Throughout its illustrious history, the company has worked on some of the county’s most iconic building projects, including the Radcliffe Camera and Blenheim Palace.

Christopher Moore, 22, from Wallingford, said he worked in the accounts department at Knowles & Son last year.

He added: “I’m not surprised this has happened. I think management policy was to pay the bigger firms first - they had their favourites.

“But the smaller operations had to wait and I felt so bad for them.”

A former pupil of Larkmead School in Abingdon, Mr Moore now works for Oxford BioMedica as a laboratory assistant.

Knowles can be traced back to 1604 to a complex network of partnerships between a group of stonemasons’ families.
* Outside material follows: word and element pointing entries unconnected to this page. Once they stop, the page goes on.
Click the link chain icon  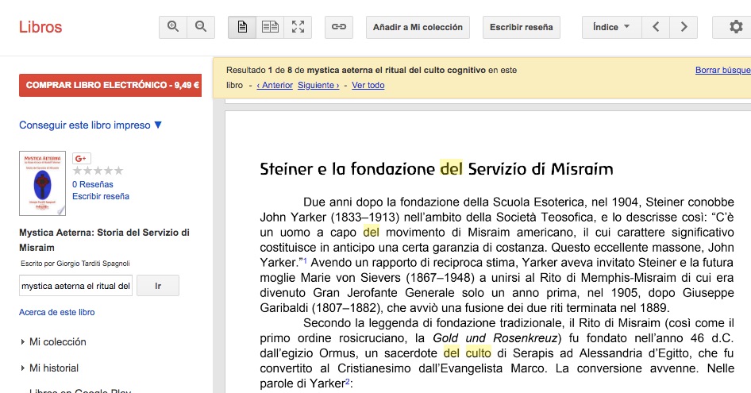click(339, 27)
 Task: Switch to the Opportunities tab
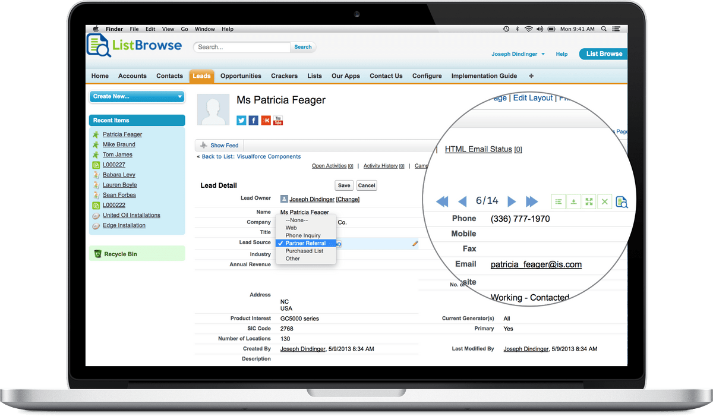coord(240,76)
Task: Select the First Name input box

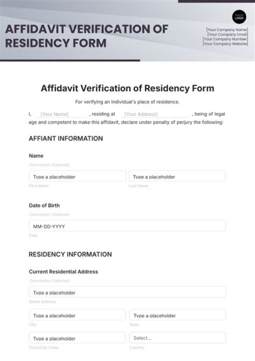Action: tap(77, 176)
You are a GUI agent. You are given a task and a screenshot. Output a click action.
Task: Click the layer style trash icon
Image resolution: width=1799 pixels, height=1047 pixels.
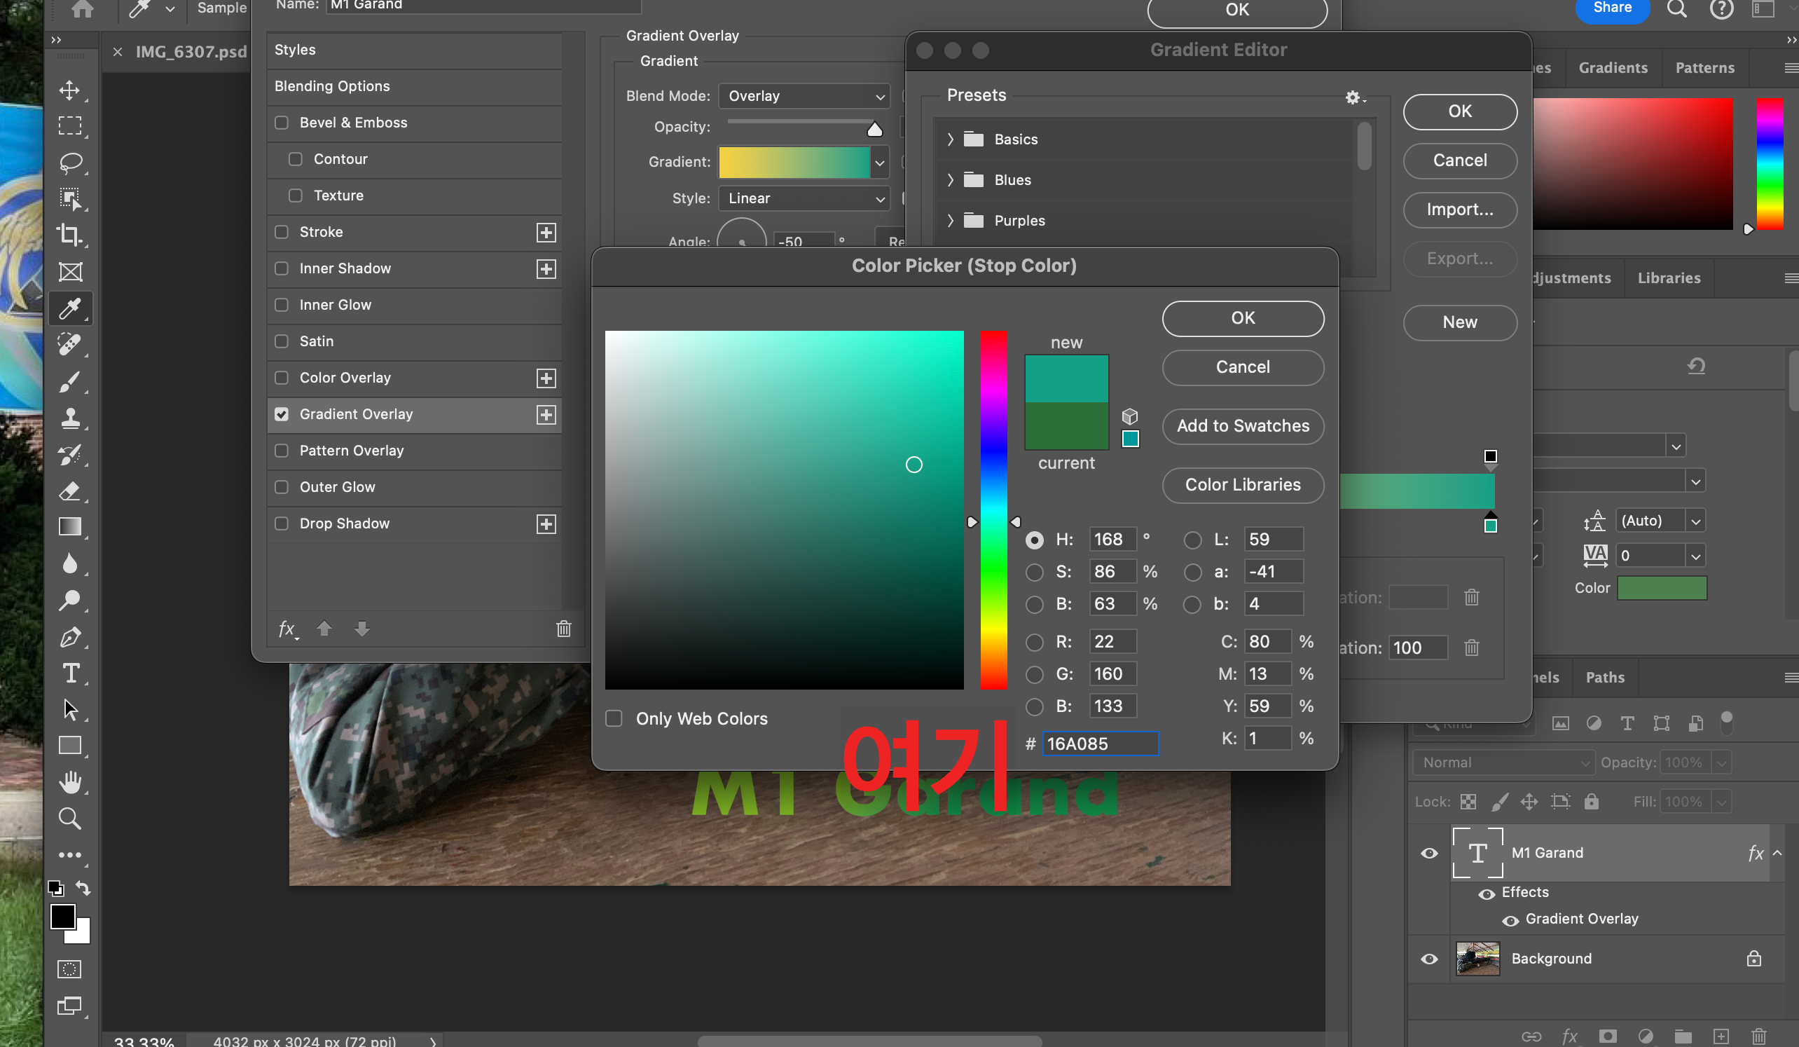click(563, 628)
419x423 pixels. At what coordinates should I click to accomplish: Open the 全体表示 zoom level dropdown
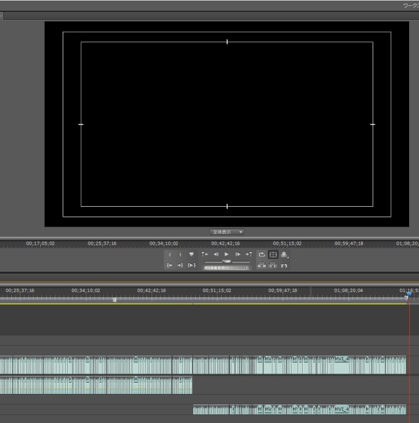227,232
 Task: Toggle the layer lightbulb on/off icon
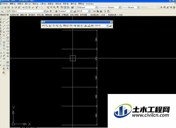[5, 11]

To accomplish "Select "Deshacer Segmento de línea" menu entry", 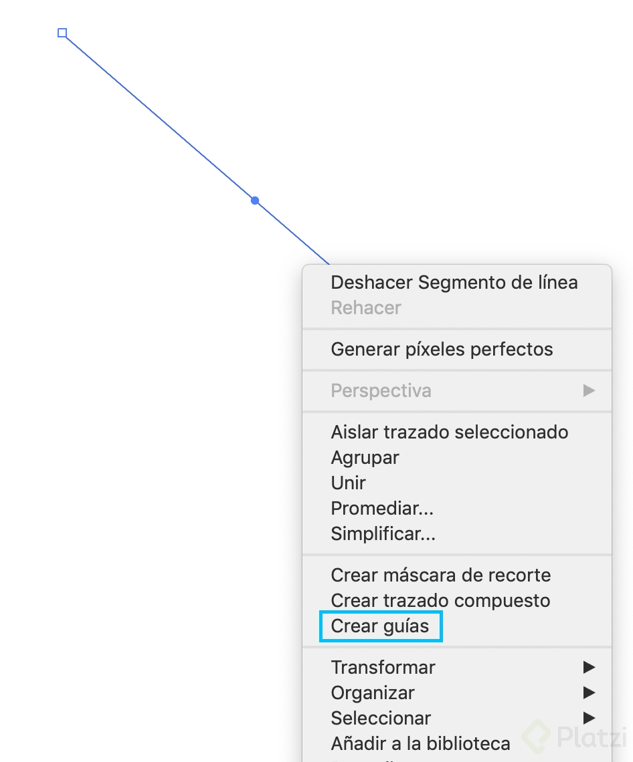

In 1672, a builder and mason called John Towns-end set up on his own, and it was his business, carried on by his successors, that Thomas Knowles took over in 1797.

The firm became Knowles & Son in 1896. Before moving to Berinsfield last year, it was based in Osney Mead which had been home since 1966. Prior to that the business was based in Holywell Street for more than 150 years.

No one from the Knowles & Son has yet commented.